*Directives*
a) Reproduce the passage on the 17th New York State Legislature from "In March 1786, the" to "United States Census.".
b) From the start of the listing through the line with "Reject optional cookies (391, 489)", rewrite those lines with "Calendar" changed to "Schedule" and everything else kept the same. Give only those lines.

The 17th New York State Legislature, consisting of the New York State Senate and the New York State Assembly, met from January 7 to March 27, 1794, during the seventeenth year of George Clinton's governorship, in Albany.

Background
Under the provisions of the New York Constitution of 1777, the State Senators were elected on general tickets in the senatorial districts, and were then divided into four classes. Six senators each drew lots for a term of 1, 2, 3 or 4 years and, beginning at the election in April 1778, every year six Senate seats came up for election to a four-year term. Assemblymen were elected countywide on general tickets to a one-year term, the whole assembly being renewed annually.

In March 1786, the Legislature enacted that future Legislatures meet on the first Tuesday of January of each year unless called earlier by the governor. No general meeting place was determined, leaving it to each Legislature to name the place where to reconvene, and if no place could be agreed upon, the Legislature should meet again where it adjourned.

On February 7, 1791, the Legislature re-apportioned the Senate and Assembly districts, according to the figures of the 1790 United States Census.

State Senator Philip Van Cortlandt was elected in January 1793 to the 3rd United States Congress, leaving a vacancy in the Southern District.

*Given records*

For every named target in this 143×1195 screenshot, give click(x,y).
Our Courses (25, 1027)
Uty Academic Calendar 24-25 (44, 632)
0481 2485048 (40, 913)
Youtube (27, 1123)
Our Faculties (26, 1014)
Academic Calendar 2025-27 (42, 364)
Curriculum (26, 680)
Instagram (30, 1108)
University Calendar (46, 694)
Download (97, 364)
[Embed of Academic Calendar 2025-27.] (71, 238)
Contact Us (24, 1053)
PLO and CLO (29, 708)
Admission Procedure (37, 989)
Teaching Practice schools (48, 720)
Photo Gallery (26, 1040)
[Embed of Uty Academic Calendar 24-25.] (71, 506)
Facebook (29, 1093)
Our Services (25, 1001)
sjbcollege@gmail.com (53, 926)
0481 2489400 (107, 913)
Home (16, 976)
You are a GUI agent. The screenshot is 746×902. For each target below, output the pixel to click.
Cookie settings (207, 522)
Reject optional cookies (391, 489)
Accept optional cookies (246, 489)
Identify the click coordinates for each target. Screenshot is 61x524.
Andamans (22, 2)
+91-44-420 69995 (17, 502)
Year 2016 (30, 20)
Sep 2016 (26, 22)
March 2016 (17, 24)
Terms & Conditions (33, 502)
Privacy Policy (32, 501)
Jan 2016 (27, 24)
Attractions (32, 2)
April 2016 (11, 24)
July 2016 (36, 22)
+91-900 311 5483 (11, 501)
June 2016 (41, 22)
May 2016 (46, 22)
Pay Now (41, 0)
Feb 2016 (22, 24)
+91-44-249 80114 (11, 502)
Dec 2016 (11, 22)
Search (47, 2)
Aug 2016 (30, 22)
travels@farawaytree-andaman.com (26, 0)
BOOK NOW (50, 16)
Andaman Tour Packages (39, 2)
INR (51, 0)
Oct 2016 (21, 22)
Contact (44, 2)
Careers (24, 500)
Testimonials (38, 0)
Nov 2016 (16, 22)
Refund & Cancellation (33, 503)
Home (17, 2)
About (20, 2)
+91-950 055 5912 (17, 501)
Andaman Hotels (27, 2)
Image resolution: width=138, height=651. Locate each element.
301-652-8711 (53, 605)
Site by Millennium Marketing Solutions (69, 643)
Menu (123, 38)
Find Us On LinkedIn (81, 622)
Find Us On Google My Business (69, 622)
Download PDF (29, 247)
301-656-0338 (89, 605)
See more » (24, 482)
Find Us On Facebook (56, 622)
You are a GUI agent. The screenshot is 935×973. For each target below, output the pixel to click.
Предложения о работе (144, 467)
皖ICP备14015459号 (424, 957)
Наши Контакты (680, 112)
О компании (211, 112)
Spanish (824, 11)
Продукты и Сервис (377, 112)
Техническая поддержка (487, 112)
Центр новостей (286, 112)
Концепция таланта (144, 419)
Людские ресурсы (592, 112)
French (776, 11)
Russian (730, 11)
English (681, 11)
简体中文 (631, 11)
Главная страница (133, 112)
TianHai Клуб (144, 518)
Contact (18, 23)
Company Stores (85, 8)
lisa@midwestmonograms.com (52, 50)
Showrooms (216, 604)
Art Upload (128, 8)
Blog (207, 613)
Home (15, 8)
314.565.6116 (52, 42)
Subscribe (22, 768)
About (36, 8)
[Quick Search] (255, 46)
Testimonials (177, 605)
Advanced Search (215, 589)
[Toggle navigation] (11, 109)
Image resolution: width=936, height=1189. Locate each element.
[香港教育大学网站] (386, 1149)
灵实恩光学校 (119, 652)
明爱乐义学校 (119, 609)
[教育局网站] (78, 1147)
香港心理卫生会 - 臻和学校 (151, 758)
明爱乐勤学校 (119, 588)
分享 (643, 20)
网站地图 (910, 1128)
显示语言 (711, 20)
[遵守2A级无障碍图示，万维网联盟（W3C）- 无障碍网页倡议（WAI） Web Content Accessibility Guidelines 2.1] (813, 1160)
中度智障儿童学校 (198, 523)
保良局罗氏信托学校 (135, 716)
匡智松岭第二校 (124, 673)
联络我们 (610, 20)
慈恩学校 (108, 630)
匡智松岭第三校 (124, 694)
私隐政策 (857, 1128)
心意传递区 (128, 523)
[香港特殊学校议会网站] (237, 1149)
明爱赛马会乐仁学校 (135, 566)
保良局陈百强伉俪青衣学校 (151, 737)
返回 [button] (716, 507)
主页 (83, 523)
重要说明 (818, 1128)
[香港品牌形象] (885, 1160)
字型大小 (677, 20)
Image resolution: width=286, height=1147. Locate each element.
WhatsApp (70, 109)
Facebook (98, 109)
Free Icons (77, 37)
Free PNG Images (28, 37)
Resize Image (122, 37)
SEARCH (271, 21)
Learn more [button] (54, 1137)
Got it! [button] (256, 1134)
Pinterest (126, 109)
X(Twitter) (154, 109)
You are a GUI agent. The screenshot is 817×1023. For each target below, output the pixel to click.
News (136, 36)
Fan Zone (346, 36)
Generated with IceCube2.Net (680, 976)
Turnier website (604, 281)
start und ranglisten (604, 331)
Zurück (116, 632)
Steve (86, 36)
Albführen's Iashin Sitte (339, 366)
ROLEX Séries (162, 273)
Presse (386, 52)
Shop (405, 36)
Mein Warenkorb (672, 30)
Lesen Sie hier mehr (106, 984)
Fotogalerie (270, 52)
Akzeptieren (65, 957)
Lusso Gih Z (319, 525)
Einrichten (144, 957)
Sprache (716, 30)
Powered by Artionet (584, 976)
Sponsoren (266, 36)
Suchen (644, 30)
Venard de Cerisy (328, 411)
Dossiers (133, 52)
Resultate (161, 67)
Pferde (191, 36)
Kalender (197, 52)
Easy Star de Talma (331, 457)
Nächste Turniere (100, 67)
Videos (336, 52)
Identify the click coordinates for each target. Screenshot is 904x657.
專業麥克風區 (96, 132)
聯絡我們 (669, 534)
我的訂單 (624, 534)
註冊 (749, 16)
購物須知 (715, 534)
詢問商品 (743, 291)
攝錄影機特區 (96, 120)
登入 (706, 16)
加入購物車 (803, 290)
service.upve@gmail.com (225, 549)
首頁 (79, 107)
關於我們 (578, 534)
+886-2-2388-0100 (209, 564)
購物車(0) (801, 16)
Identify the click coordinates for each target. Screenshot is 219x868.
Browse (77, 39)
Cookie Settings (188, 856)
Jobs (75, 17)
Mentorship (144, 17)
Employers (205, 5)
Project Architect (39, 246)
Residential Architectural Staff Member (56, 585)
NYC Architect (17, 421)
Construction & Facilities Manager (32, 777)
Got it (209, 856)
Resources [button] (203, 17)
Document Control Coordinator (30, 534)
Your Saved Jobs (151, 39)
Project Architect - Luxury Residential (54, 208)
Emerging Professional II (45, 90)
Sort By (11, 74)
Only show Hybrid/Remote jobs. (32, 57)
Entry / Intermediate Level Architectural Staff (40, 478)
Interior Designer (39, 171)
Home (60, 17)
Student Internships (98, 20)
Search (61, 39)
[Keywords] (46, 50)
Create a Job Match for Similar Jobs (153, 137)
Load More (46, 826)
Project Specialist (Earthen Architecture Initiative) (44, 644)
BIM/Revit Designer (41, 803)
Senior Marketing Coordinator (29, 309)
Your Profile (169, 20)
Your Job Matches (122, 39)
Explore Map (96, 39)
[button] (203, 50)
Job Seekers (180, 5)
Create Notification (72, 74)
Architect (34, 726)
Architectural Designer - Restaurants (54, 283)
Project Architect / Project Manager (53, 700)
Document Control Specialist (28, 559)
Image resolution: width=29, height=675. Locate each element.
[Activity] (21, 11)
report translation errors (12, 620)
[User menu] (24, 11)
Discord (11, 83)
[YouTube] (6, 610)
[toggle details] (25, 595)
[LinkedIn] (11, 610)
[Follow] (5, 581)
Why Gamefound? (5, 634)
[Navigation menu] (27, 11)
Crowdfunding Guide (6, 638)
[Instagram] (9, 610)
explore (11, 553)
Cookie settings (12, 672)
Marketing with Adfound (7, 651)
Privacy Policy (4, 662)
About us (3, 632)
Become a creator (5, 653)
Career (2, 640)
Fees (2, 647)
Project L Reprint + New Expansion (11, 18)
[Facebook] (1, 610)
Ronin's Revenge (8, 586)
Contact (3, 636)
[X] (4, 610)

*The solutions*
a)
In March 1786, the Legislature enacted that future Legislatures meet on the first Tuesday of January of each year unless called earlier by the governor. No general meeting place was determined, leaving it to each Legislature to name the place where to reconvene, and if no place could be agreed upon, the Legislature should meet again where it adjourned.

On February 7, 1791, the Legislature re-apportioned the Senate and Assembly districts, according to the figures of the 1790 United States Census.

b)
For every named target in this 143×1195 screenshot, give click(x,y).
Our Courses (25, 1027)
Uty Academic Schedule 24-25 (44, 632)
0481 2485048 (40, 913)
Youtube (27, 1123)
Our Faculties (26, 1014)
Academic Schedule 2025-27 (42, 364)
Curriculum (26, 680)
Instagram (30, 1108)
University Schedule (46, 694)
Download (97, 364)
[Embed of Academic Schedule 2025-27.] (71, 238)
Contact Us (24, 1053)
PLO and CLO (29, 708)
Admission Procedure (37, 989)
Teaching Practice schools (48, 720)
Photo Gallery (26, 1040)
[Embed of Uty Academic Schedule 24-25.] (71, 506)
Facebook (29, 1093)
Our Services (25, 1001)
sjbcollege@gmail.com (53, 926)
0481 2489400 (107, 913)
Home (16, 976)
You are a GUI agent. The screenshot is 746×902. For each target below, output the pixel to click.
Cookie settings (207, 522)
Reject optional cookies (391, 489)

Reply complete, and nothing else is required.